Saved entries
** start **

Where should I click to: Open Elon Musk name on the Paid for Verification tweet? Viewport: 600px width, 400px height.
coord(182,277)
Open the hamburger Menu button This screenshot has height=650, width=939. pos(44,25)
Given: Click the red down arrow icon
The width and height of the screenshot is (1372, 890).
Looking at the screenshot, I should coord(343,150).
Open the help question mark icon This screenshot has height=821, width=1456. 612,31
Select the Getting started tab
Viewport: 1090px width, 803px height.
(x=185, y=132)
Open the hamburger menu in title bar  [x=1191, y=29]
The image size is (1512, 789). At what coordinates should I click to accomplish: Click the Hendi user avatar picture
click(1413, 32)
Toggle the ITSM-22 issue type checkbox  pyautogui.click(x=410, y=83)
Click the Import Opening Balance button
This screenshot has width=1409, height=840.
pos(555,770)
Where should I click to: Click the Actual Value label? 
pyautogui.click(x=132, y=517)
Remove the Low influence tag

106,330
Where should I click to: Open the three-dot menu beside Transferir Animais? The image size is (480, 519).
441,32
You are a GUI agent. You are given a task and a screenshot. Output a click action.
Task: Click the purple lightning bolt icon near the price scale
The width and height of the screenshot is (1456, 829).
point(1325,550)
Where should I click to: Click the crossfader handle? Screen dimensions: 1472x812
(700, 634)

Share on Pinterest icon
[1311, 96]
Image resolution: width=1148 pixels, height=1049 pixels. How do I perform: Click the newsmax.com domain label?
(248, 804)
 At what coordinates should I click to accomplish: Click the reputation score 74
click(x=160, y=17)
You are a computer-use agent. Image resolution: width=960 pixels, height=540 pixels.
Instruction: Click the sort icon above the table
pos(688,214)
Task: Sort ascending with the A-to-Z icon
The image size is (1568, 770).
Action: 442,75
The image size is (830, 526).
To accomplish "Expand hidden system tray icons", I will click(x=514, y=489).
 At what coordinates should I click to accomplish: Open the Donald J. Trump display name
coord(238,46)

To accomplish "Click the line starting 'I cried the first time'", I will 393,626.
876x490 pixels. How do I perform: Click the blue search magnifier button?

** end **

## [Set exercise]
How many lines of the records contain the string "agent"? Matching is case-sensitive, and the reply should be only the number.

## [Written answer]
2